Everview AI Inc. (“Everview AI,” “we,” “us,” or “our”) is committed to safeguarding the privacy, security, and integrity of customer data. This Privacy Policy explains how we collect, use, disclose, retain, and protect Customer Data in connection with our Everview AI software-as-a-service offerings (the “Service”). It also describes customers’ and end users’ rights regarding their data. By accessing or using the Service, you (“Customer”) agree to the terms of this Privacy Policy. If you do not agree, please do not use or access the Service.

1. Scope 🔗

This Privacy Policy applies to:

• Customers (organizations and entities) who register for or subscribe to Everview AI;
• Authorized Users (employees, contractors, or agents of Customer) who use the Service on behalf of Customer;
• End users whose data may be processed or accessed in the course of Customer’s subscription and use of the Service.

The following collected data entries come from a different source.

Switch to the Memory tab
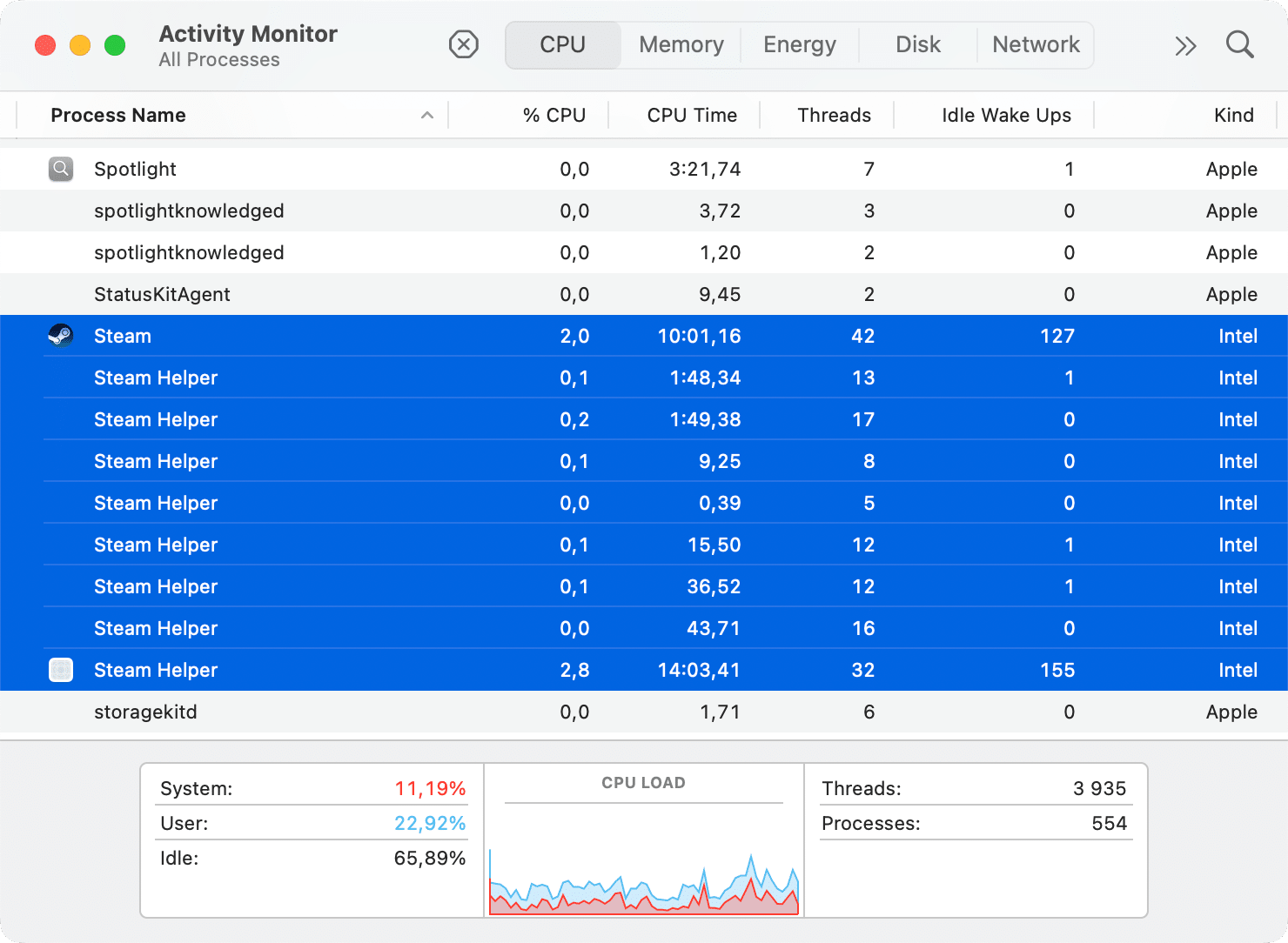 [x=681, y=44]
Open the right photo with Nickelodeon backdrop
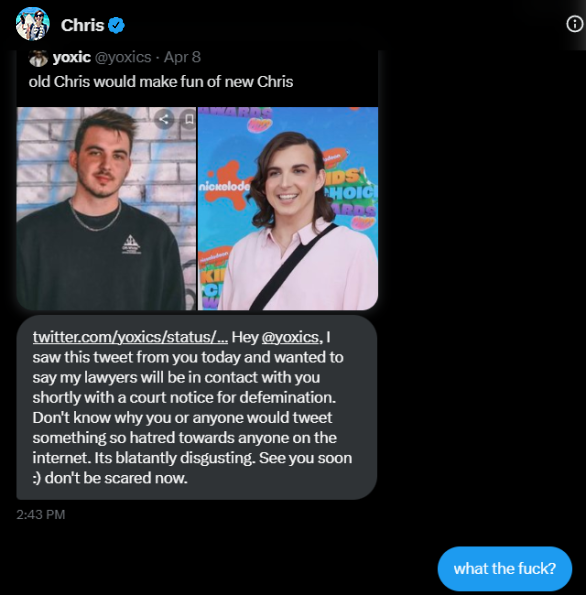The width and height of the screenshot is (586, 595). point(288,208)
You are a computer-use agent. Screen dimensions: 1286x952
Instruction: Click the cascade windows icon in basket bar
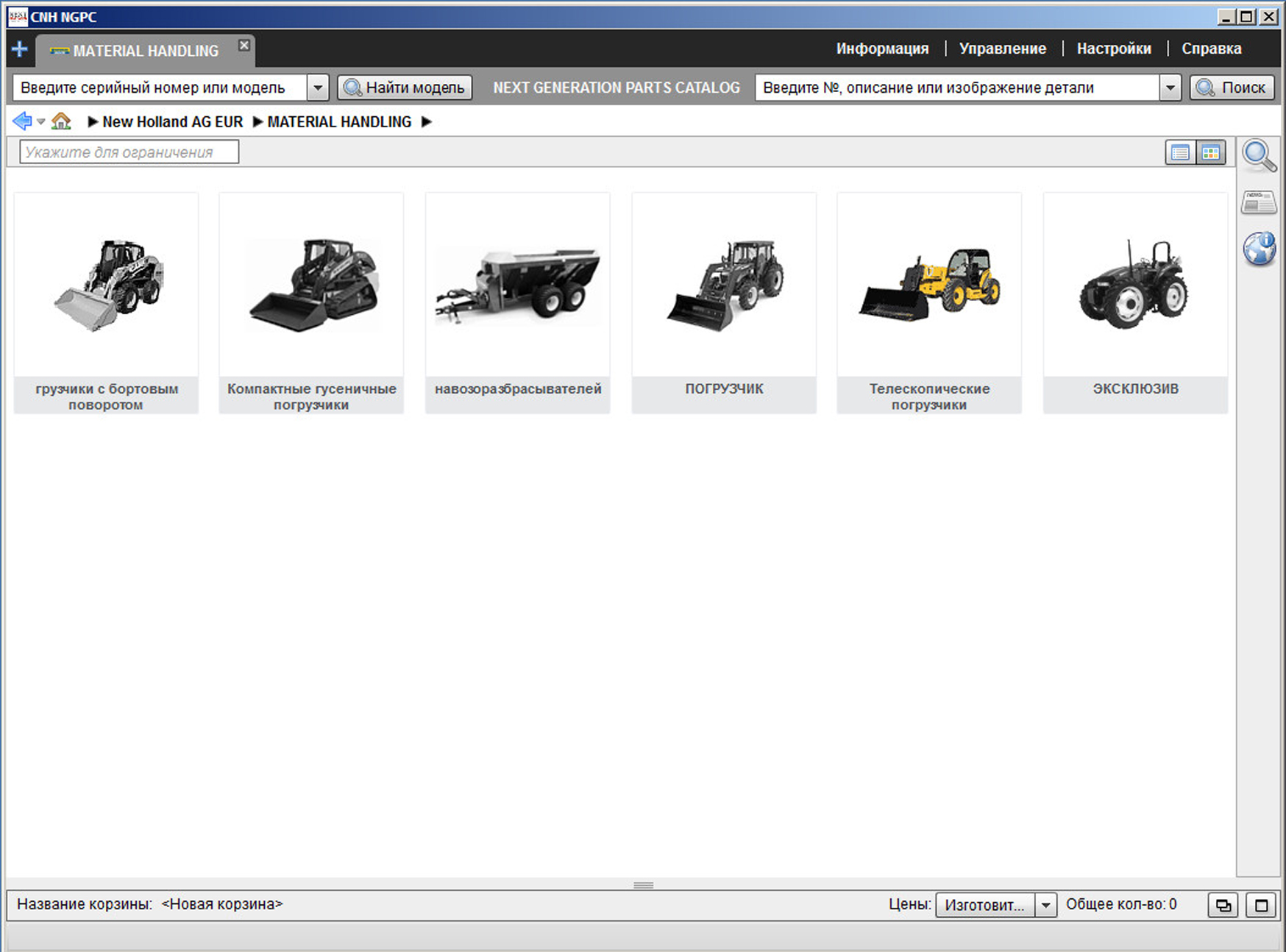(1223, 905)
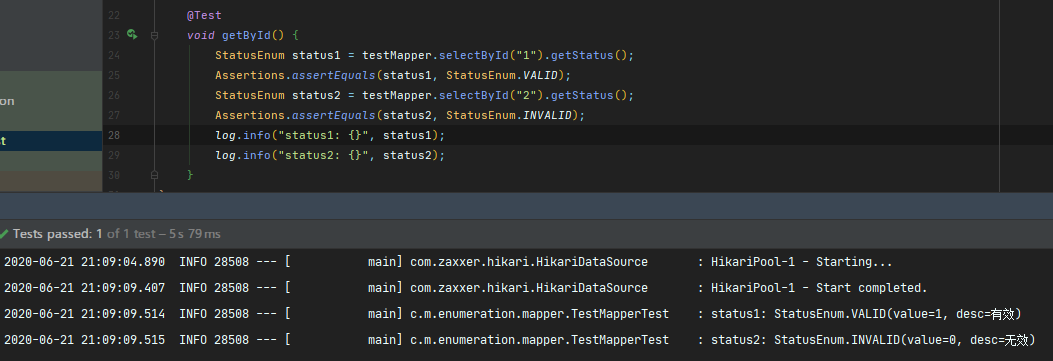This screenshot has height=361, width=1053.
Task: Click the green Tests passed checkmark icon
Action: [x=5, y=234]
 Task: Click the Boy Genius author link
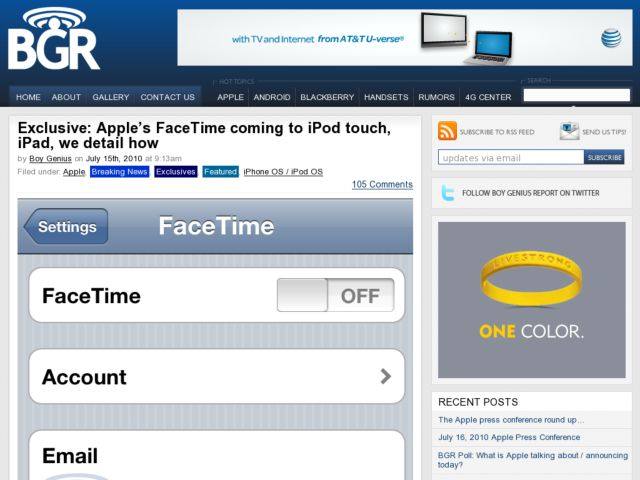pyautogui.click(x=50, y=158)
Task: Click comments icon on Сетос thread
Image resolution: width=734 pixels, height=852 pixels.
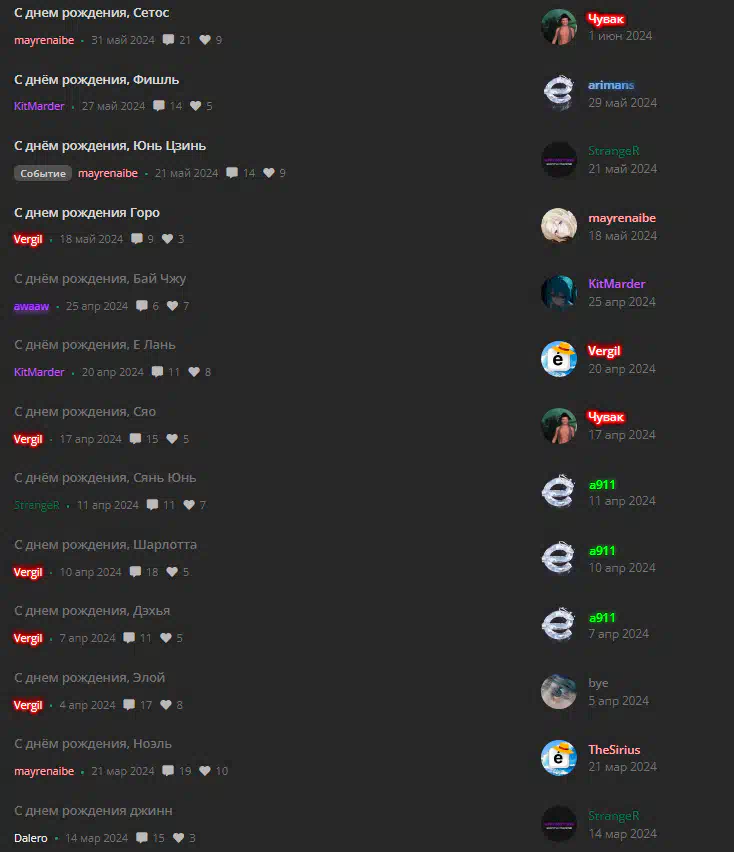Action: pos(168,40)
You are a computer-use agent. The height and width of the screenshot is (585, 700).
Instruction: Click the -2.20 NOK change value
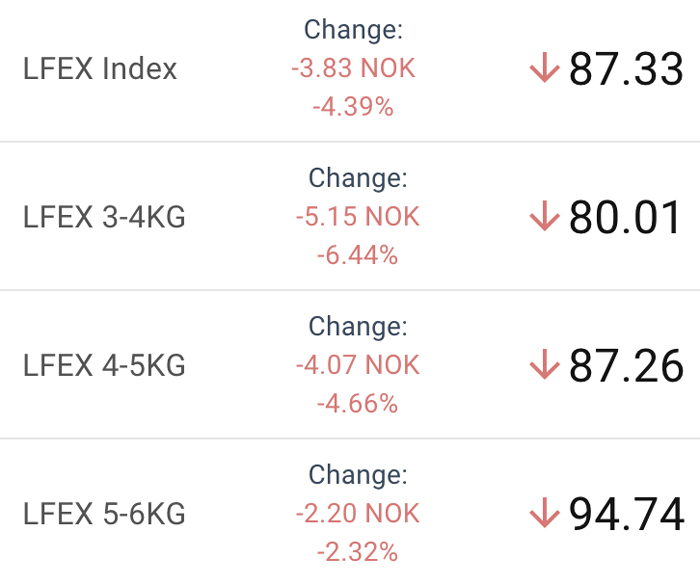pos(358,513)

All capitalized terms used but not defined here have the meanings given in our Terms of Service.

2. Definitions 🔗

“Customer Data”

Any data, content, or materials that Customer or Authorized Users upload, enter, store, or otherwise provide through the Service, including but not limited to:

• User account information synchronized from Customer’s Jira instance (e.g., Atlassian account IDs, user display names);
• Project artifacts such as tasks, issues, sprints, capacity data, dependencies, comments, attachments, and metadata;
• Any other structured or unstructured text, files, or records that Customer or Authorized Users create or import into Everview AI.

“Personal Data”

Information that identifies or can reasonably be linked to an individual. We do not collect or store end users’ email addresses, private contact details, or other sensitive PII through the Service—only Atlassian account IDs and display names used to correlate who performed which action in the system.

“Subprocessors”

Our third-party service providers, vendors, or contractors who process Customer Data on our behalf (e.g., cloud hosting providers, database operators, security monitoring services).

“End User”

Any individual (including Customer’s employees, contractors, agents, or users of Customer’s Jira instance) whose information is processed or stored in the Service by Customer.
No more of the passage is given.